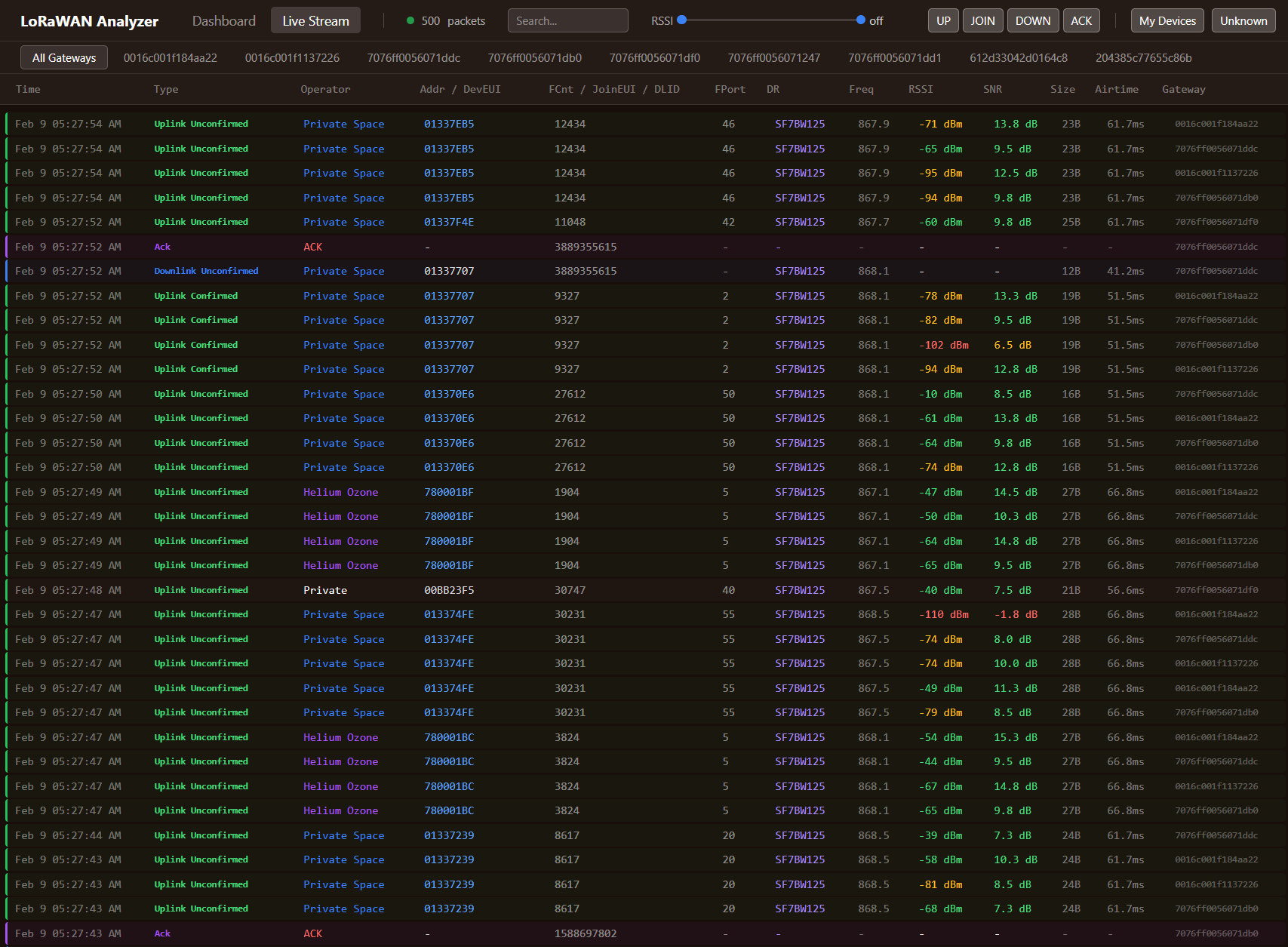Viewport: 1288px width, 947px height.
Task: Click the right RSSI slider handle
Action: (x=860, y=20)
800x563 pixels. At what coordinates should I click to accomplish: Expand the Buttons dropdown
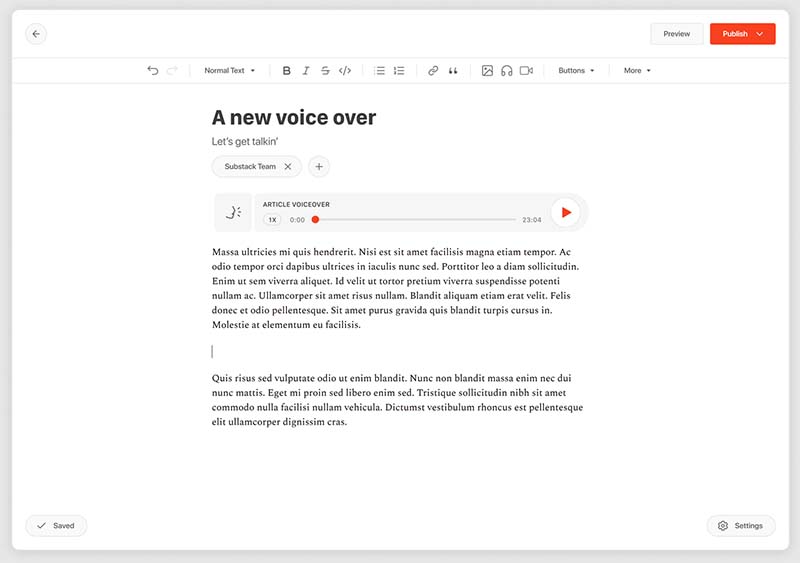(x=576, y=71)
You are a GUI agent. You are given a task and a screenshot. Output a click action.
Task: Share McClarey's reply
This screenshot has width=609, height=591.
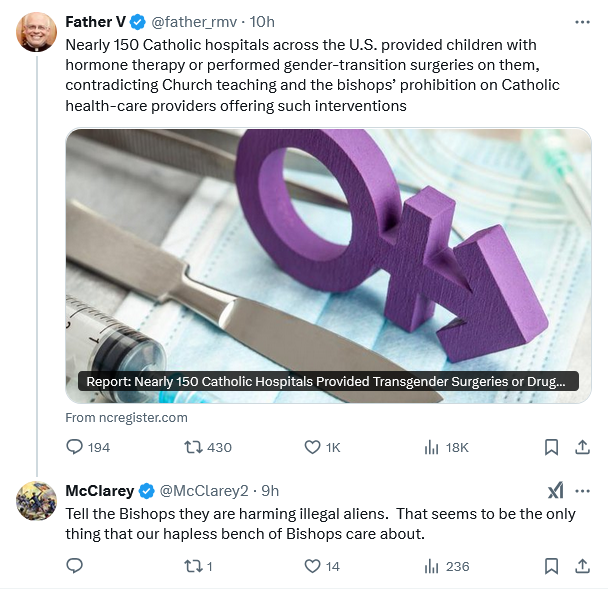click(x=583, y=566)
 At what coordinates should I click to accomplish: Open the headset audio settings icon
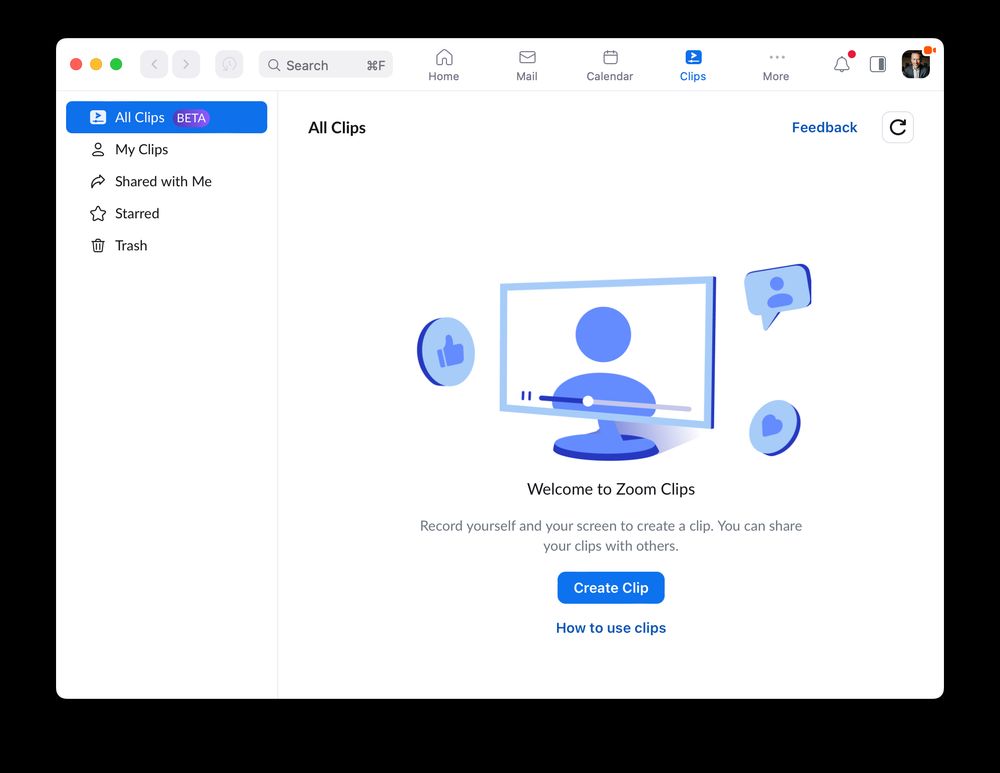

* **Work task**: Could you set down word for word each line from the one holding "800x563 pixels. At" through the end of the material above, without any pictures?

* **Exercise answer**:
800x563 pixels. At what coordinates should I click to accomplish: Expand the Buttons dropdown
(x=576, y=71)
You are a GUI agent. You are given a task and a screenshot. Output a click action.
Task: Share McClarey's reply
This screenshot has width=609, height=591.
click(x=583, y=566)
 At what coordinates should I click to accomplish: Open the headset audio settings icon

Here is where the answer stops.